Basic values ground alignment in universal human value frameworks from social science rather than making up principles from scratch. Instead of tech companies deciding what values AI should have, this approach uses research from psychologists and sociologists who have studied what humans actually value across different cultures. For example, Schwartz’s theory identifies 10 universal values like benevolence, security, and achievement that motivate human behavior worldwide. Rather than teaching models ad-hoc rules like “be helpful and harmless,” you would teach them these fundamental human motivations that can guide behavior across any situation.

Constitutional AI in Practice
Instead of just training on human preferences, Constitutional AI explicitly defines principles like “Choose the response that is most helpful, harmless, and honest.” The model learns to apply these principles to new situations rather than just memorizing which specific responses humans preferred. When asked to help with something potentially harmful, it can reason about the harmless principle rather than just pattern-matching to training examples.

Most current systems operate at the instruction and preference levels. Moving up the hierarchy requires more sophisticated training but promises better generalization to novel situations where specific training examples don’t provide clear guidance.

Multimodal Alignment and Missing Pieces

Alignment becomes more complex when models handle multiple modalities like text and images. There are two distinct challenges: aligning representations across modalities and maintaining safety across modalities.

Cross-modal alignment ensures that concepts have consistent representations across different input types. The word “dog” in text should align with dog images in the visual representation space. This is primarily a technical challenge about learning good joint representations.

Safety alignment in multimodal models means preventing harmful outputs regardless of input modality. Models shouldn’t generate violent images from text prompts or hate speech from image inputs. This is harder because harmful concepts might be well-defined in one modality but ambiguous in another, and training data across modalities is often imbalanced.

Current alignment research also misses important aspects of human intelligence. Most work focuses on individual model behavior but ignores social intelligence: how models should understand and interact with multiple humans who have different values and conflicting preferences. Future alignment will need to address interpersonal intelligence (understanding others) and intrapersonal intelligence (self-understanding) that current approaches largely ignore.
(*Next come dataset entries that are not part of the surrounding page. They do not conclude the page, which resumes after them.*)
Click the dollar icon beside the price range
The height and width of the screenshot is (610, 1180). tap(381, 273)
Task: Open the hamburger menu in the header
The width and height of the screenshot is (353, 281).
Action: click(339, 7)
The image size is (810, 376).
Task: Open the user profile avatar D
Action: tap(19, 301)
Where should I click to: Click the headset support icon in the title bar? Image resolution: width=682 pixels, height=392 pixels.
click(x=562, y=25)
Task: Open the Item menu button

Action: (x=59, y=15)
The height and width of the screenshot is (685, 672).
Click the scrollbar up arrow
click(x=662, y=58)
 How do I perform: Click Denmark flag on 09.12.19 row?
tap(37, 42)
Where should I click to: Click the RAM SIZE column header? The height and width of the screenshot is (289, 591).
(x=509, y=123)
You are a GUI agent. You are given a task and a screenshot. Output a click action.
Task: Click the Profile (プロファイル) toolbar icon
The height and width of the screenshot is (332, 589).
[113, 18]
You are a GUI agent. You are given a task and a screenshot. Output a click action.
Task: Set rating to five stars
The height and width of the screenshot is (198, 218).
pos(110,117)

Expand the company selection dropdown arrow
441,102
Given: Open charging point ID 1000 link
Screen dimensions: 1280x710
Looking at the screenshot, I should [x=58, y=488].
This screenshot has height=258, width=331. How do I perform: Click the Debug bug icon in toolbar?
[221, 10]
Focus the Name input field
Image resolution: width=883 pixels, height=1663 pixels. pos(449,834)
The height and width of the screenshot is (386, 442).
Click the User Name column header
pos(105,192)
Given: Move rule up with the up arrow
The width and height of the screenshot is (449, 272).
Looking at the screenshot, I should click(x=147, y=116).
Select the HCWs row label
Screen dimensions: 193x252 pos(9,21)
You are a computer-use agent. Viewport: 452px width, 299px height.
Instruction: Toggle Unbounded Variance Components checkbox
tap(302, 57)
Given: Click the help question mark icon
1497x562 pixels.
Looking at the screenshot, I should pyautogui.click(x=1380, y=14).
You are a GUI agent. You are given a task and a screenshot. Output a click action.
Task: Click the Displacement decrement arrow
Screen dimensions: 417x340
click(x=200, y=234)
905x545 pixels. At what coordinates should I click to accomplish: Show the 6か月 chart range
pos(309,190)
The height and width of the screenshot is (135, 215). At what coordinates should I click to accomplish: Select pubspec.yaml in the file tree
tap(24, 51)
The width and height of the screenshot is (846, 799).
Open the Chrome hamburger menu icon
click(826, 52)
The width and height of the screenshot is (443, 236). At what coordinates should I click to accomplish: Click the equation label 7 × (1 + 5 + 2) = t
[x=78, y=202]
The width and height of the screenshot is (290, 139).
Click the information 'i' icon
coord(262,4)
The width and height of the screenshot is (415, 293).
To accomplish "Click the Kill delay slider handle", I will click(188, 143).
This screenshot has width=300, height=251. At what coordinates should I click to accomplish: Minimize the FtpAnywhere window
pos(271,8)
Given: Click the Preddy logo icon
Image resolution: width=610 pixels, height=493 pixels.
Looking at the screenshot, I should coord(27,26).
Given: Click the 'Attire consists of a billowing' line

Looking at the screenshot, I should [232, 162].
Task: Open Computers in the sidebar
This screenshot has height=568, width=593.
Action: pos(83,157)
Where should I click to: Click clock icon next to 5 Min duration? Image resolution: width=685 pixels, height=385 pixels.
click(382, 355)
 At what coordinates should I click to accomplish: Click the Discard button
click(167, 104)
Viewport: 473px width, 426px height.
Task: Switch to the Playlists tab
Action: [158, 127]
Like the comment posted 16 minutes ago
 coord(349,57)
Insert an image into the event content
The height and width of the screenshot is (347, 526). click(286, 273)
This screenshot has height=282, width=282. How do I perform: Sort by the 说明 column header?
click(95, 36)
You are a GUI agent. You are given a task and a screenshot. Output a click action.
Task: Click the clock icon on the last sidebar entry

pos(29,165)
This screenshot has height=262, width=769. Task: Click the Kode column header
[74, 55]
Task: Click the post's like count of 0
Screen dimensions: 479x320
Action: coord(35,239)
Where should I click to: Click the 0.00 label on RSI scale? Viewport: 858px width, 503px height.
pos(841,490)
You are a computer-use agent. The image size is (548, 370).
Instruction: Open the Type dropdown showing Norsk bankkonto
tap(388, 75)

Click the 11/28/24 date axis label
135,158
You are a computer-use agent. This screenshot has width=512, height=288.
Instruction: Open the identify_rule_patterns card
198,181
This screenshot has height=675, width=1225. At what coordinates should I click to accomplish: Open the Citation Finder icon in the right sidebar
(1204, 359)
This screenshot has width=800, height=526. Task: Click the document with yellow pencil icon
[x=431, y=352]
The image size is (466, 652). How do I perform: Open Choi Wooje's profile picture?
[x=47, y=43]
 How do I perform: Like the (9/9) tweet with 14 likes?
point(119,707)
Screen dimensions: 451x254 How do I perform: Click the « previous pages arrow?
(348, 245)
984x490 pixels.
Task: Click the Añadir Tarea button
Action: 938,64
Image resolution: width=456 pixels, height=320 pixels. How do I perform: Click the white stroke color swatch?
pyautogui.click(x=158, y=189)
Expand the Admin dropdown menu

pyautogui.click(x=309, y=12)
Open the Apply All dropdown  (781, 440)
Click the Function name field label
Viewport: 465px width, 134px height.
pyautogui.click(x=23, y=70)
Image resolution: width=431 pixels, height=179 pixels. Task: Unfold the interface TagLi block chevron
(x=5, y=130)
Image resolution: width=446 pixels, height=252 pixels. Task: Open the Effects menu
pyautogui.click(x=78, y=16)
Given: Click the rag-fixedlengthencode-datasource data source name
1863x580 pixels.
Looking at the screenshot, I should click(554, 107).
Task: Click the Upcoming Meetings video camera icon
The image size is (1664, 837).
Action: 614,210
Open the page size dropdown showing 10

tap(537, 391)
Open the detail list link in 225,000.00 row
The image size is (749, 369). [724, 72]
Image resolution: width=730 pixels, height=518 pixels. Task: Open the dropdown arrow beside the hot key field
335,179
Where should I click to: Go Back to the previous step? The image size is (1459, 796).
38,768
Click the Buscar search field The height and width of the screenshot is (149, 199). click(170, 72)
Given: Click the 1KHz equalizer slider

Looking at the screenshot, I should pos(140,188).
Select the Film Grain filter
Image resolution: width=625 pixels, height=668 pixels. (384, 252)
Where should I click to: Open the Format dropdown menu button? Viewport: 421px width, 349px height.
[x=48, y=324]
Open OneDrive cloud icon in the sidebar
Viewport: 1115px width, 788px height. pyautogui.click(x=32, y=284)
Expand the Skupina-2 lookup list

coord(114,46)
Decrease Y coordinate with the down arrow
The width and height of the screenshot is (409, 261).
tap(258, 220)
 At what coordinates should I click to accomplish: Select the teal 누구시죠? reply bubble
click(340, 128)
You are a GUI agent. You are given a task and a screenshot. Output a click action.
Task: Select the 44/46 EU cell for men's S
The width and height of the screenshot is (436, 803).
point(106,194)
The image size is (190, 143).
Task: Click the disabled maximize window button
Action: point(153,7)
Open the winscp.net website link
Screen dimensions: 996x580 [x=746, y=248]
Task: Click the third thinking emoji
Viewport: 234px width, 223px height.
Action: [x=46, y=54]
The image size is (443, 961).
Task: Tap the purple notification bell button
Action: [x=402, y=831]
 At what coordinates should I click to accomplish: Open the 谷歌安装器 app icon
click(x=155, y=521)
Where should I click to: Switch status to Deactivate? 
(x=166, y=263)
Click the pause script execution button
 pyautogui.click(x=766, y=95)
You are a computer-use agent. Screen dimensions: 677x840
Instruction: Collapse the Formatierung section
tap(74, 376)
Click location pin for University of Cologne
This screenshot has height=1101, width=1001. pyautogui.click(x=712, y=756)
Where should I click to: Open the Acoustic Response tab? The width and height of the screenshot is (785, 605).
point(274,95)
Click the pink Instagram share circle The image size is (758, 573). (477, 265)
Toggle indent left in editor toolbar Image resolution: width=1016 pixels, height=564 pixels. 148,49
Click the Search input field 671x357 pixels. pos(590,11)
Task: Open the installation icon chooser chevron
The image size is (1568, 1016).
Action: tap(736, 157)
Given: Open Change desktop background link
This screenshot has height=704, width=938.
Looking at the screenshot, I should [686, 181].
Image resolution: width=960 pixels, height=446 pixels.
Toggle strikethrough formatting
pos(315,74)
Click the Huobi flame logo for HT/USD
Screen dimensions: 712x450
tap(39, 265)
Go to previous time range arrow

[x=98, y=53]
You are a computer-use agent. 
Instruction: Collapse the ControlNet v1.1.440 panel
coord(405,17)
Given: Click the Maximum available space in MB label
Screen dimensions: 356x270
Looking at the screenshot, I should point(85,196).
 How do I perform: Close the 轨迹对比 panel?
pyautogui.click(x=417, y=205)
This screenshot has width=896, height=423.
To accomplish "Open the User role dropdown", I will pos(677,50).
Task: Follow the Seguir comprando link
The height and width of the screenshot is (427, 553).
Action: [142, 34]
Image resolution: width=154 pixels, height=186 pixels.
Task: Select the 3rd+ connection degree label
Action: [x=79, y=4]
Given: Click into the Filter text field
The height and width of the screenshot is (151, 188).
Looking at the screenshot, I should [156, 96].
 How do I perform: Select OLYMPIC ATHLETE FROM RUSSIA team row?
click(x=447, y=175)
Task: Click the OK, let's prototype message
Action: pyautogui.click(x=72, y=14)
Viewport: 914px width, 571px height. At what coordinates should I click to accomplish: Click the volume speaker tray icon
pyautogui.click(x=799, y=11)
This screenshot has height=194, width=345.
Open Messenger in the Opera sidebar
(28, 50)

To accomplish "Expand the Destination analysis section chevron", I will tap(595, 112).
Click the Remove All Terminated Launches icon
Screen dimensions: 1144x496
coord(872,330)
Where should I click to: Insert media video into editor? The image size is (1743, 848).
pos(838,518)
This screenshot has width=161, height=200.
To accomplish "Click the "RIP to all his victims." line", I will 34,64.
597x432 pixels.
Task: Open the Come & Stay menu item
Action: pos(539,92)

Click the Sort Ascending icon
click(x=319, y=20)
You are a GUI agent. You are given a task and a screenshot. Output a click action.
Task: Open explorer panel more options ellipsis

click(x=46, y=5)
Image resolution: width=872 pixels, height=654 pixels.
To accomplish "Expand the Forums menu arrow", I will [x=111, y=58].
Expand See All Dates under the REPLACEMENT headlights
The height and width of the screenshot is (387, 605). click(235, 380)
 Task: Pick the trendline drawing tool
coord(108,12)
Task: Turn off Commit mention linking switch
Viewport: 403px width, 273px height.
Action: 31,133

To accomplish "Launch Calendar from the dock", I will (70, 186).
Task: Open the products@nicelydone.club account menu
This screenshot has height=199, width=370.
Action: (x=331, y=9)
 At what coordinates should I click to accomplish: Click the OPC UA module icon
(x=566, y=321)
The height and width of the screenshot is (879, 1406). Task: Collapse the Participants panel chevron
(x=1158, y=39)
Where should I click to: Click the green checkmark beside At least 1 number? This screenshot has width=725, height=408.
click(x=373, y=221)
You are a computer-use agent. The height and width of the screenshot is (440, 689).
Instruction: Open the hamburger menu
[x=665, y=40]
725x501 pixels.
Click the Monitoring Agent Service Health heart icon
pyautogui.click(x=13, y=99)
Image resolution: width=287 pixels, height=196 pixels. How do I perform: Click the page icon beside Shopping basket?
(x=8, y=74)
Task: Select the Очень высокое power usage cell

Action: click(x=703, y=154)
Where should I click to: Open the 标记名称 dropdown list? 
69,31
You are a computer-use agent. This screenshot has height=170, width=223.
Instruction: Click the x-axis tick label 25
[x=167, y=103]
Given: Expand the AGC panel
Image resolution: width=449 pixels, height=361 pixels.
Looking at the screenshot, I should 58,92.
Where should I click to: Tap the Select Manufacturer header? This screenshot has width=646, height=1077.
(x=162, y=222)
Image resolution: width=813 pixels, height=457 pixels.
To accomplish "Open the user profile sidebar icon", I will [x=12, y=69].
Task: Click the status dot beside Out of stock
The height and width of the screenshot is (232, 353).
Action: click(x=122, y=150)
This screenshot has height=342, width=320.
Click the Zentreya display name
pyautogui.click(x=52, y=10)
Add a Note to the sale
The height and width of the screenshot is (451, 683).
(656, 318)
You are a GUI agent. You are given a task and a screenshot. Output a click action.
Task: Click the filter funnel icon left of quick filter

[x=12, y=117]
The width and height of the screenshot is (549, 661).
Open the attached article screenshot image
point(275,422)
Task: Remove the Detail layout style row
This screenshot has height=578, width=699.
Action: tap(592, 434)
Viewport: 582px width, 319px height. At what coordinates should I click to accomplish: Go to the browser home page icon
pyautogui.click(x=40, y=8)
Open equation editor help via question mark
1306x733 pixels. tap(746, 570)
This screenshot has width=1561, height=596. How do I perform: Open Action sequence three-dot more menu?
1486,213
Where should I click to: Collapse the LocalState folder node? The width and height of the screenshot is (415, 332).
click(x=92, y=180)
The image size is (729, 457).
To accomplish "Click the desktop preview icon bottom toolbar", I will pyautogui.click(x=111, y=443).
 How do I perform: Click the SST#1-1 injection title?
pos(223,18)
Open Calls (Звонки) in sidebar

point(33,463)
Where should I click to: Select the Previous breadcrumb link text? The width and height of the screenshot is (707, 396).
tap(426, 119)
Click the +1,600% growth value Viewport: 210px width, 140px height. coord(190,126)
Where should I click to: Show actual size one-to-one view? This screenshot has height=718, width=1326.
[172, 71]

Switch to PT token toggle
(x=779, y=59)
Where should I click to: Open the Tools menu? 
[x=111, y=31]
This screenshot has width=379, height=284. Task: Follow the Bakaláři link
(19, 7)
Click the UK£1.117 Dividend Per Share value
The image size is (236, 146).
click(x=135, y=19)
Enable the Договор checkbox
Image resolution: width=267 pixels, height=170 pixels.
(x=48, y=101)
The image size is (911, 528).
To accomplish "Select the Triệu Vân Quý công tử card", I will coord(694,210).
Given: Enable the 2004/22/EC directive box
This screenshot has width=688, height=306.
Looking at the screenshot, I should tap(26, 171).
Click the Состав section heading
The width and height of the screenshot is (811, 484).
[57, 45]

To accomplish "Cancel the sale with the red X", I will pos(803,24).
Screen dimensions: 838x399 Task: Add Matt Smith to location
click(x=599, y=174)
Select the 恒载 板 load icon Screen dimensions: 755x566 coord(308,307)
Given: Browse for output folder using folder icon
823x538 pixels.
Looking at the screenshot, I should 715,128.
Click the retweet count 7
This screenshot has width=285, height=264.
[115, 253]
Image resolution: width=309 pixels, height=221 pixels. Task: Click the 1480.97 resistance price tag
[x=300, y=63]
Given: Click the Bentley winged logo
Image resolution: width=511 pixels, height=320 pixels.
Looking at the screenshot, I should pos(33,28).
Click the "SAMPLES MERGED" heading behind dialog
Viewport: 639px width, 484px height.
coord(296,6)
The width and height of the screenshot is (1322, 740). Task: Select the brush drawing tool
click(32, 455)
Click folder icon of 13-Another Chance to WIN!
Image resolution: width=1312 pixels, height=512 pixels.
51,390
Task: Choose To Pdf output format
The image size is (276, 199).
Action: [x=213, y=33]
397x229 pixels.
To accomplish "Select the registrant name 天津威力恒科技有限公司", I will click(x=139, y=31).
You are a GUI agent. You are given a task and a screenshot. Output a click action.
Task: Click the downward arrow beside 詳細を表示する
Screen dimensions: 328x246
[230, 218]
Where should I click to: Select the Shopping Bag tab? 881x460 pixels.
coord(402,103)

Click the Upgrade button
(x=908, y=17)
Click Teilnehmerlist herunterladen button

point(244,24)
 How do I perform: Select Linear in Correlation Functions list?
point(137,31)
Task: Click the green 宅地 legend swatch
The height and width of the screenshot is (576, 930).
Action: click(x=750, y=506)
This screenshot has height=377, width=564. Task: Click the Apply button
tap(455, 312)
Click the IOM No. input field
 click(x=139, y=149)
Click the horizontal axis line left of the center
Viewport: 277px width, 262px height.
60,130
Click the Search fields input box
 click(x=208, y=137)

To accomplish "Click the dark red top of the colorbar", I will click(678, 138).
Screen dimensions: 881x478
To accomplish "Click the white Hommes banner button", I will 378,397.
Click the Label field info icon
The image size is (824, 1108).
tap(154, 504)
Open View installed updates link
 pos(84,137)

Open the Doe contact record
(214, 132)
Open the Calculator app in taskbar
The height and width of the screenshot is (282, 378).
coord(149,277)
What This Means for Current Systems

This framework helps explain everyday experiences with AI systems. ChatGPT sometimes refuses reasonable requests because it’s optimizing for safety principles that occasionally misfire. It can explain why certain content is problematic while still being vulnerable to clever prompts that bypass its safety training. These aren’t bugs but predictable consequences of current alignment approaches.

The hierarchy also suggests why different AI systems behave differently. Systems trained primarily on instruction following behave like helpful assistants but may lack principled reasoning about edge cases. Systems trained with constitutional principles can better handle novel situations but may be more conservative in ambiguous cases.

Understanding alignment failures helps predict when systems might behave unexpectedly. Models optimizing against imperfect reward signals will find shortcuts you didn’t anticipate. Models with powerful capabilities but limited alignment training will know better but not consistently do better. These patterns are features of the current alignment paradigm, not temporary implementation details.

The goal isn’t perfect alignment but predictable behavior that fails gracefully when it does fail. Current approaches provide a foundation for understanding and improving AI behavior, but they’re early steps toward the deeper value alignment that increasingly capable systems will require.